(Dataset items)
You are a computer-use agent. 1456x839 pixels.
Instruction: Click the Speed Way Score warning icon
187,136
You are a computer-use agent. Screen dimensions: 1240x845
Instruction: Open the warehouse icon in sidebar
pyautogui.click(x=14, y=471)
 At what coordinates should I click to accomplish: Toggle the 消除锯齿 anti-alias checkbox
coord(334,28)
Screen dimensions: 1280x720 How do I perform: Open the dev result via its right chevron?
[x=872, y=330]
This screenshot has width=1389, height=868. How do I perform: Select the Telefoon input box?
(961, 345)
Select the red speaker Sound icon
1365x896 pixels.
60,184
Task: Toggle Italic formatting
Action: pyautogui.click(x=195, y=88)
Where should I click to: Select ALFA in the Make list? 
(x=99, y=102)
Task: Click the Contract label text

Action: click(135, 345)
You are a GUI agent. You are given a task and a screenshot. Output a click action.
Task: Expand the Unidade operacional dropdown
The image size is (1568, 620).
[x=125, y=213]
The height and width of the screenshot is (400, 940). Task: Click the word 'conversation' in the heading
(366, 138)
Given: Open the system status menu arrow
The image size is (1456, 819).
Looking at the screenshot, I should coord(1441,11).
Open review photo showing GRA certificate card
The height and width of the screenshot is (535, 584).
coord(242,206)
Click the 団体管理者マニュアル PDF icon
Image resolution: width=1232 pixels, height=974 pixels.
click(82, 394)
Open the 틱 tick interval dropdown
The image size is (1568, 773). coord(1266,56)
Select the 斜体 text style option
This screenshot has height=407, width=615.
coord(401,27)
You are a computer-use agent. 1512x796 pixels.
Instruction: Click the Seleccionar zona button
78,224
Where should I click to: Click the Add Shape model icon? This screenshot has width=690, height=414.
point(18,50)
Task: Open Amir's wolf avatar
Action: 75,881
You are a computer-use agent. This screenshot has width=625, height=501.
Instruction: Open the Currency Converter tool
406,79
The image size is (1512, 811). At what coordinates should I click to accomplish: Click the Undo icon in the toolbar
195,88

### Exercise prompt
Switch every "computer-use agent" in the data above to "desktop automation agent" and reproduce the rest of the data without any other change.

### Answer to the problem
You are a desktop automation agent. 1456x839 pixels.
Instruction: Click the Speed Way Score warning icon
187,136
You are a desktop automation agent. Screen dimensions: 1240x845
Instruction: Open the warehouse icon in sidebar
pyautogui.click(x=14, y=471)
 At what coordinates should I click to accomplish: Toggle the 消除锯齿 anti-alias checkbox
coord(334,28)
Screen dimensions: 1280x720 How do I perform: Open the dev result via its right chevron?
[x=872, y=330]
This screenshot has width=1389, height=868. How do I perform: Select the Telefoon input box?
(961, 345)
Select the red speaker Sound icon
1365x896 pixels.
60,184
Task: Toggle Italic formatting
Action: pyautogui.click(x=195, y=88)
Where should I click to: Select ALFA in the Make list? 
(x=99, y=102)
Task: Click the Contract label text

Action: click(135, 345)
You are a GUI agent. You are given a task and a screenshot. Output a click action.
Task: Expand the Unidade operacional dropdown
The image size is (1568, 620).
[x=125, y=213]
The height and width of the screenshot is (400, 940). Task: Click the word 'conversation' in the heading
(366, 138)
Given: Open the system status menu arrow
The image size is (1456, 819).
Looking at the screenshot, I should coord(1441,11).
Open review photo showing GRA certificate card
The height and width of the screenshot is (535, 584).
coord(242,206)
Click the 団体管理者マニュアル PDF icon
Image resolution: width=1232 pixels, height=974 pixels.
click(82, 394)
Open the 틱 tick interval dropdown
The image size is (1568, 773). coord(1266,56)
Select the 斜体 text style option
This screenshot has height=407, width=615.
coord(401,27)
You are a desktop automation agent. 1512x796 pixels.
Instruction: Click the Seleccionar zona button
78,224
Where should I click to: Click the Add Shape model icon? This screenshot has width=690, height=414.
point(18,50)
Task: Open Amir's wolf avatar
Action: 75,881
You are a desktop automation agent. This screenshot has width=625, height=501.
Instruction: Open the Currency Converter tool
406,79
The image size is (1512, 811). At what coordinates should I click to accomplish: Click the Undo icon in the toolbar
195,88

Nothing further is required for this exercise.